I had a case like that once, in New York City — one of these 20-story buildings above the approach to the George Washington Bridge — and they had a weld crack. When the cab driver let me off, I didn't know the addresses in New York City, and he dropped me off and there were all these little empty capsules all over the sidewalk, which were basically crack cocaine capsules. They told the homeowners, the condo owners, at a meeting before I was there, that they had a crack in the basement, and after the meeting a bunch of the homeowners wanted to go down there and get some of the crack. True story. I got to see the crack — eight feet long. Had a piece of it in my lab. I didn't eat it.
§12. The L grades and the AOD revolution [51:15]
You have this interaction between oxygen and chlorine in stainless steels. Chlorine is not good for the steels. You can add molybdenum at a tremendous cost, but they do all the time. Then there's the L grade of these — all three of them — which means extra low carbon. That means you can weld it without getting chrome carbides that also destroy the corrosion resistance. I'll talk about that next time, but let me tell you that most of the stainless steel we make nowadays is made by a process that gives us very low carbon — less than 300 parts per million carbon. Which prevents these chrome carbides and loss of corrosion resistance that occurs during welding.
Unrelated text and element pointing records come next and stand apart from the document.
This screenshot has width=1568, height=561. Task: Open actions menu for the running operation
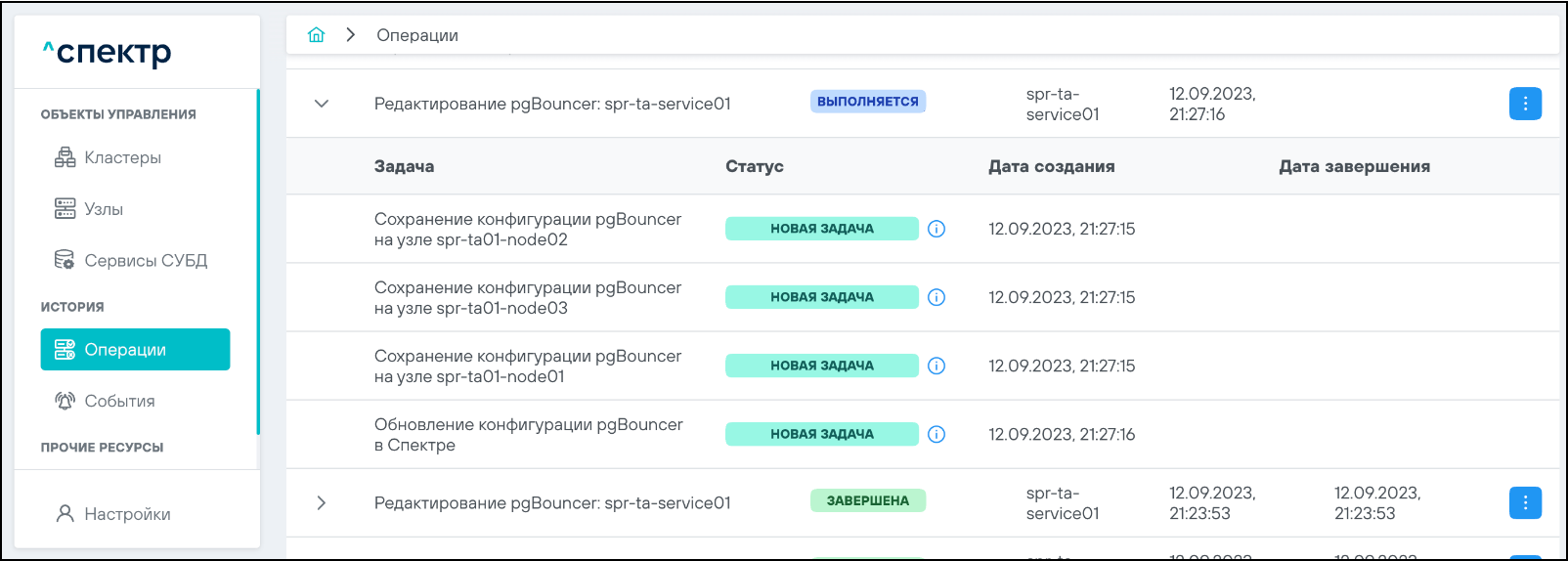1525,104
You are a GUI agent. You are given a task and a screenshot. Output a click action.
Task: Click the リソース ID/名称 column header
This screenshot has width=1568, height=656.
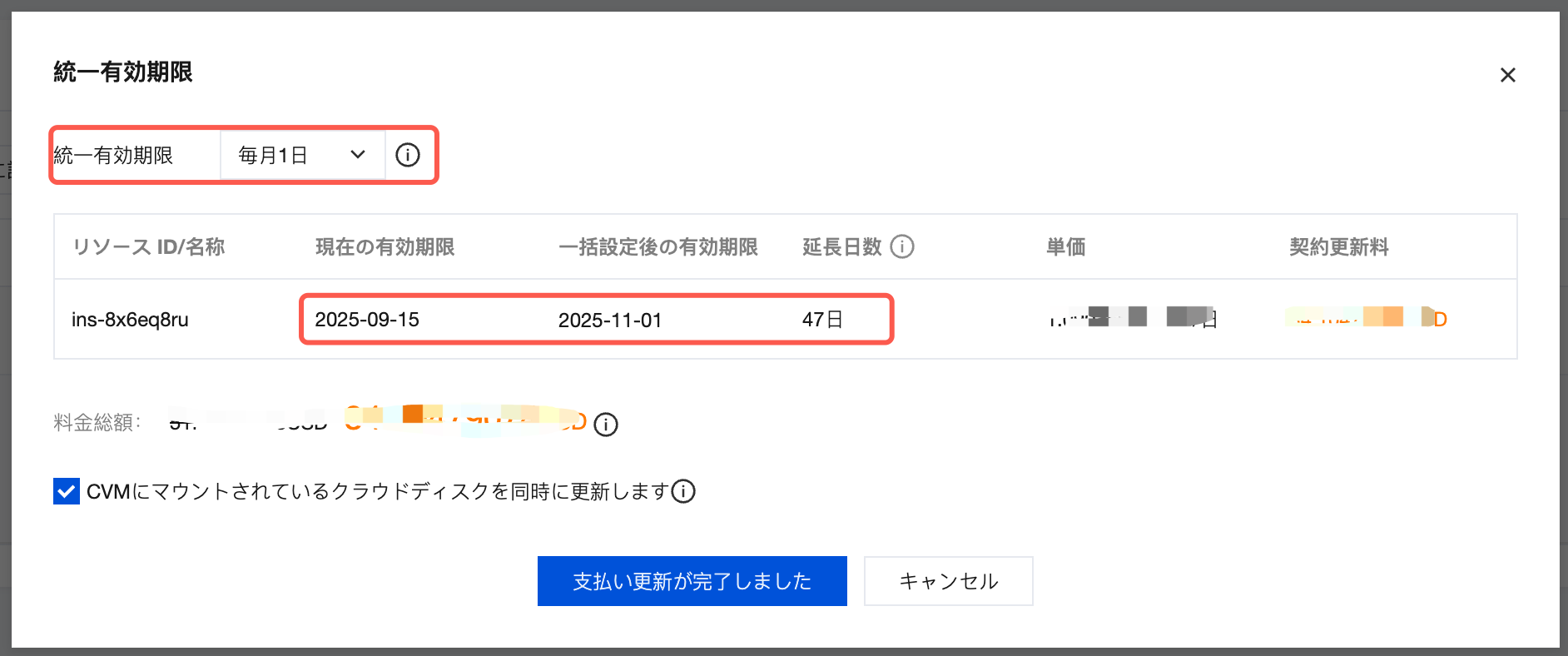[148, 247]
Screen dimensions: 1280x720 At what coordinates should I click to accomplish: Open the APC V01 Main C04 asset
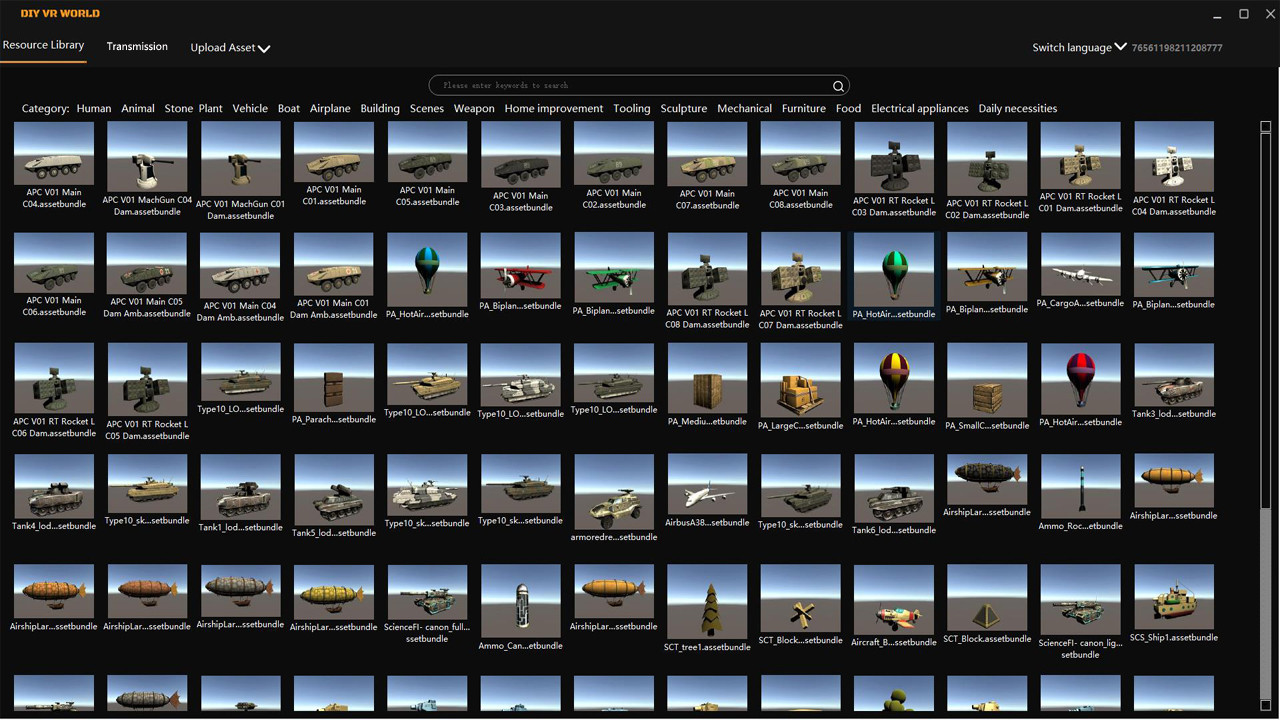pyautogui.click(x=54, y=155)
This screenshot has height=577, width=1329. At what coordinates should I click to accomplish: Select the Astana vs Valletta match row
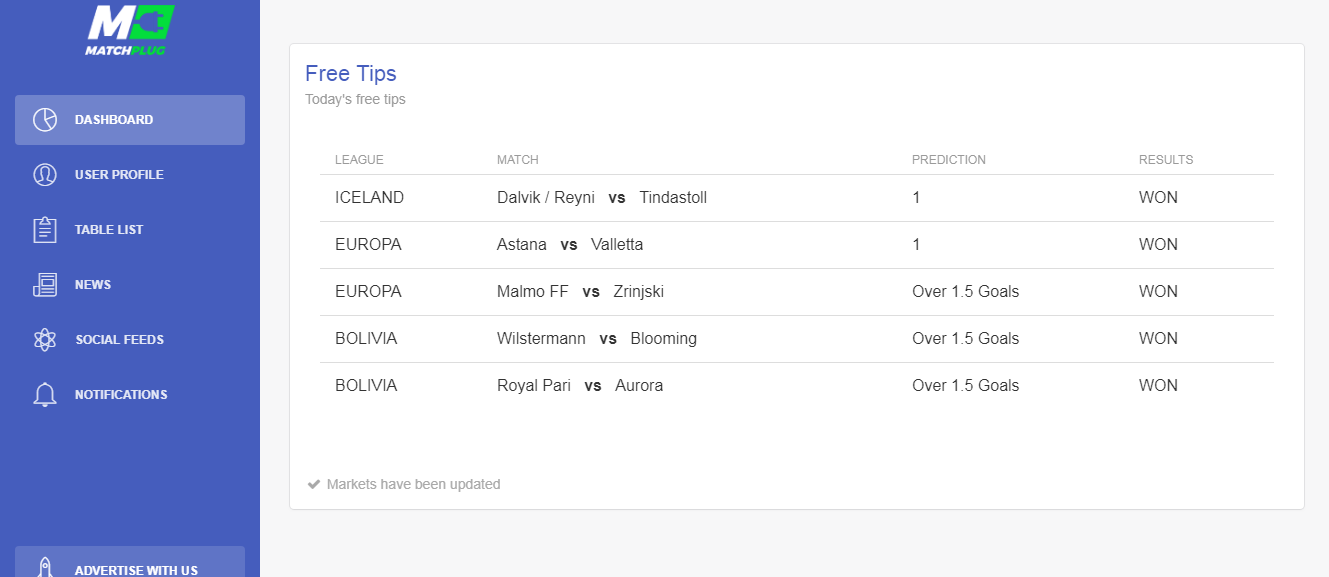coord(797,245)
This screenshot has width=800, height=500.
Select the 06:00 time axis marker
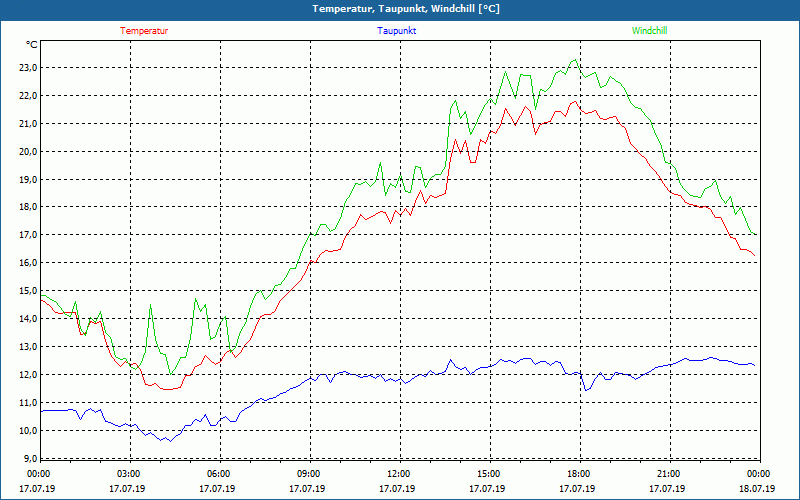point(219,474)
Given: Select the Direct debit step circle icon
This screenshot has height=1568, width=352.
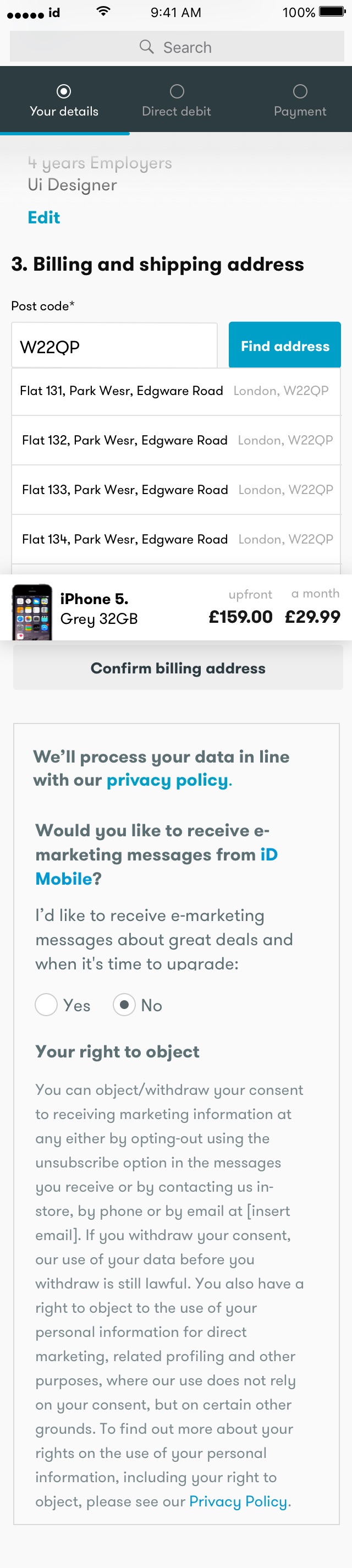Looking at the screenshot, I should (177, 91).
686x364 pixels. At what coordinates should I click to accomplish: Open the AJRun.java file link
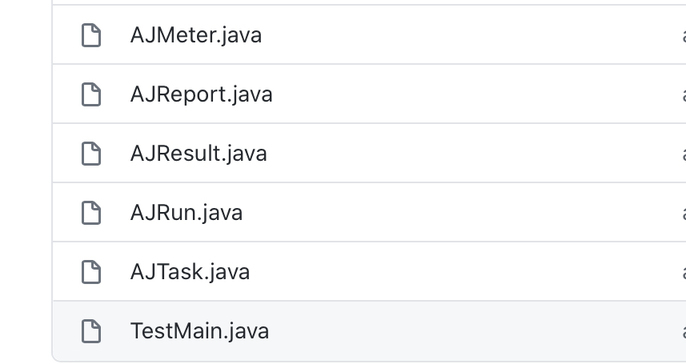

The process is called argon-oxygen decarbonization. It's now the process by which every bit of stainless steel and most nickel-based superalloys in the world are made. It was developed right down here in the basement of Building 8 by a guy named Krivsky, who was doing his doctoral thesis under John Chipman. They were doing basic research, bubbling argon through molten steel and looking at the carbon monoxide reaction — carbon and oxygen in the steel — finding out what would happen. They found if you bubbled argon rather than air, you would have a low enough oxygen potential in argon — the oxygen potential is very low — you would basically pull carbon and oxygen out. It used to cost a small fortune to make 304L stainless. Nowadays with AOD steelmaking, you get low carbon without any difficulty, such that we hardly ever make 304 stainless anymore.
Back in 1950 it was a super premium to get 304L, because it doubled your steelmaking time — you had to have multiple slags to get the carbon out. The process wasn't patented at MIT. Krivsky was doing this basic science research, then went to a company and realized this process could be used commercially to get the carbon out of stainless steel. Since about 1960, virtually every stainless steel in the world is made by argon-oxygen decarbonization. You just bubble the argon through and take the oxygen and carbon out. I once estimated that's worth about a billion dollars a year to the world steel industry. I'll see you tomorrow. I thought I was going to finish up steel — well.